Using Mathematical and Financial Functions

 < Day Day Up > 

There are more mathematical, financial, and statistical functions than could possibly be covered in one short section. For the most part, these functions use operands and operators to evaluate numeric data. This section doesn't attempt to completely cover each, but rather provides a succinct review of those most often used.

The Abs Function

The Abs function returns the absolute value of a numeric value. This function uses the form

 

 Abs(number) 

where number is any valid numeric expression or a literal numeric value. The returned value is the same as number, but without the sign. For instance, the function

 

 Abs(intValue) 

where intValue is an Integer variable that stores the value 3, returns the Integer value of 3.

The Int Function

The Int function returns the integer portion of a numeric value. This function takes the form

 

 Int(number) 

where number is required and can be any valid Numeric data type. The Int function does no rounding; it simply removes the fractional portion of number, if one exists. For instance, the function

 

 Int(10.9) 

returns 10, not 11. If number is negative, Int returns the first negative integer less than or equal to number. For instance, the function

 

 Int(-10.9) 

returns 11.

When converting values, consider using CInt instead of Int, but keep in mind that the two functions aren't entirely interchangeable. The Int function won't convert number's data type. Although CInt is often the better choice, it won't return the same results. Consider the task and use the most appropriate function.

The Rnd Function

Use the Rnd function to return a random number. This function's optional argument is any valid numeric expression. The function takes the form

 

 Rnd[(seed)] 

where seed determines the range of the returned random number as follows:

  • When seed is less than 0, Rnd returns the same random number.

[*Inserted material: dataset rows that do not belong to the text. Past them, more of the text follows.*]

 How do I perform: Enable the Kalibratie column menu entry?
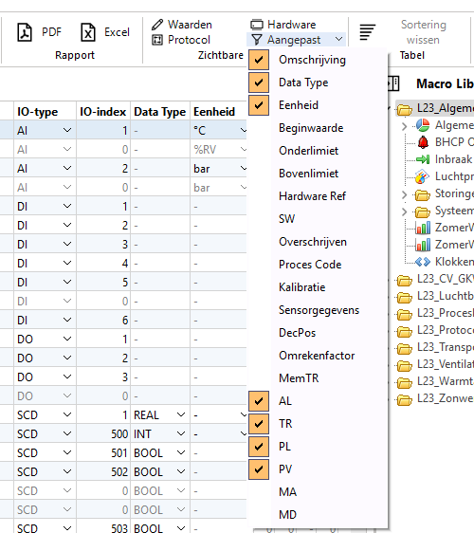302,287
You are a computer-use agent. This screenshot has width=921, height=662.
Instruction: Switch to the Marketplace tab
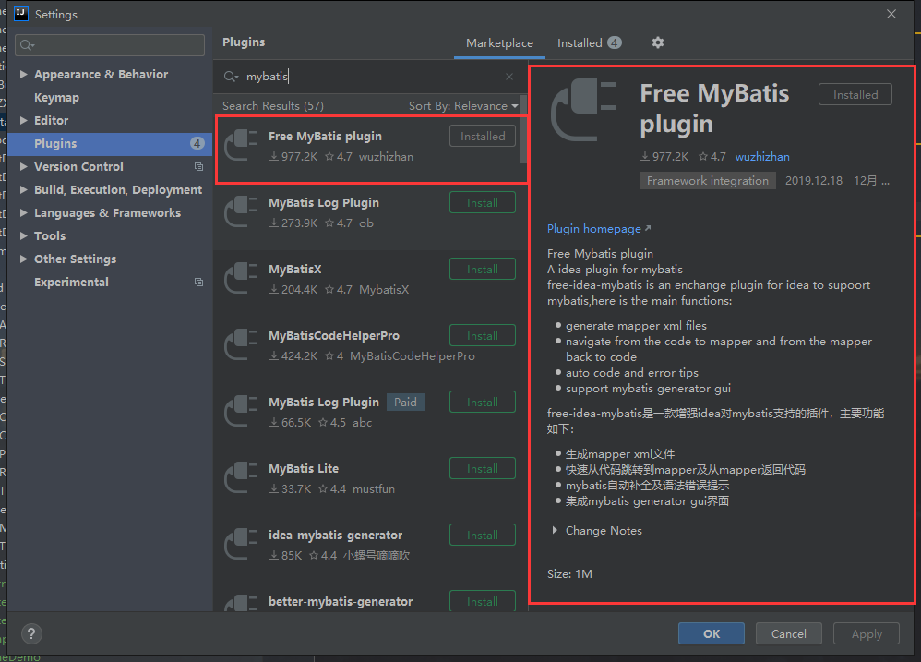pos(499,43)
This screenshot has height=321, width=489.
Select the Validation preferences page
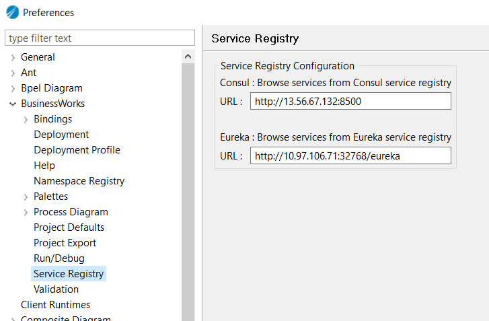coord(56,289)
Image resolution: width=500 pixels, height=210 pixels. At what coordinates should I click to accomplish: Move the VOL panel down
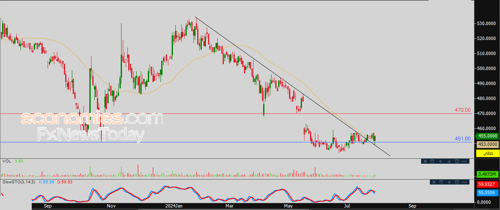(x=449, y=161)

  • When seed is greater than 0, Rnd returns the next number in the sequence of random values as determined internally.

  • When seed equals 0, Rnd returns the most recently generated random number.

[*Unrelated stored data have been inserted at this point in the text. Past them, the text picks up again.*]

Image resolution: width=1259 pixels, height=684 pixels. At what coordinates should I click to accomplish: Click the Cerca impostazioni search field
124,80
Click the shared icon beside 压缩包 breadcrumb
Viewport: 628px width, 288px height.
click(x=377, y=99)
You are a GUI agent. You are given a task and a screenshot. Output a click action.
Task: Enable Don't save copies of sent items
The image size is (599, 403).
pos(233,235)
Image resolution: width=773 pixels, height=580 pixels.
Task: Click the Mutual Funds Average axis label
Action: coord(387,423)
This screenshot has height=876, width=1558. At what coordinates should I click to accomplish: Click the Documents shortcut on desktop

  • When seed is omitted, Rnd returns the next number in the sequence of random values, as determined internally.

TIP

Sometimes you must work with values that don't generate random values as required. For instance, suppose you're working with values that are less than 0, but you don't want to generate the same value over and over. When this is the case, use the Randomize statement to reset the internal seed value so the Rnd function can return seemingly unique random values that don't repeat.


A Mathematical Function Example

The first example used the CDate function to convert a Variant data type to a valid Date data type. You might also remember that the result wasn't a whole number. You can display a whole number by adding an Int function to the equation. To do so:

  1. Return to the Chapter5 module and find GetDate().

  2. Comment out the MsgBox statement by selecting that statement and clicking the Comment Block tool on the Edit toolbar. Or, simply insert an apostrophe character (') at the beginning of the statement.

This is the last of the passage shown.